The social practices of a culture always have embedded in the act, a much deeper meaning. Each day, people gather around a delectable cake with frosting and roses. We place small candles on the cake, we put on funny hats, and we all sing a song that we all know by heart. Every day, this ritual is acted out, but through the lens of another culture, other people might scratch their heads and ask, what in the world are they doing. Like our birthday ritual, washing the feet of guests had a particular significance in the first century. Foot washing is not a practice we observe in the 21st century, but it had major significance in the culture of first century Palestine. Walking was the primary means of travel and traversing dusty roads meant that the feet of guests were covered, no crusted with dirt and grime. The gesture of washing feet, said volumes about the relationship between the guest and the householder, and it became the symbol of a contract of sorts between them.


Hospitality for this culture was the central virtue. To maintain one’s reputation of being hospitable, when one welcomed guests in the home, the householder would care for the guest and protect them against all harm. The guest in turn, would share with everyone with whom they came in contact, that the householder was hospitable. By having one’s servants wash the feet of the guests, the deal was sealed and the hospitable relationship was established.


Jesus experienced an example of an inhospitable gesture involving foot washing. When he ate at the home of the Pharisee, the householder failed to wash Jesus’ feet, yet an outcast woman came in and washed Jesus’ feet with her hair and her tears. Through this act, she expressed a very significant understanding of hospitality and she humbled herself and expressed her love for Jesus in a very culturally significant way.

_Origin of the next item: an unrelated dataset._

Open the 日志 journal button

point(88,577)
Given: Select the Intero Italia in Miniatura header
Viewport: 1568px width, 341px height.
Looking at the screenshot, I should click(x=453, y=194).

Our Lord took the role of the servant and washed the feet of his disciples. He not only humbled himself, but also made it clear that the depth of the community, which he brought together, was to be based on service, love, hospitality and mutual commitment. Jesus also teaches us through this act, that humbly we are to serve each other. The gesture of washing the feet of another signifies our commitment to serve the other. The rite of washing feet also entails our own humility as well. To allow a sister or brother to wash our feet, we enact our willingness to humble ourselves to be served. To allow a sister or brother to wash our feet, we enact our understanding that we are a community of commitment, a community of service, and a community of love. On the eve before he offered himself to death on the cross, as the humbled, self-giving servant, Our Lord uses this very significant moment, this significant act to teach us, to encourage us, and to command us to love one another. As we gather on the eve that Our Lord gave himself for us, we are invited to consider our commitment to give ourselves to one another.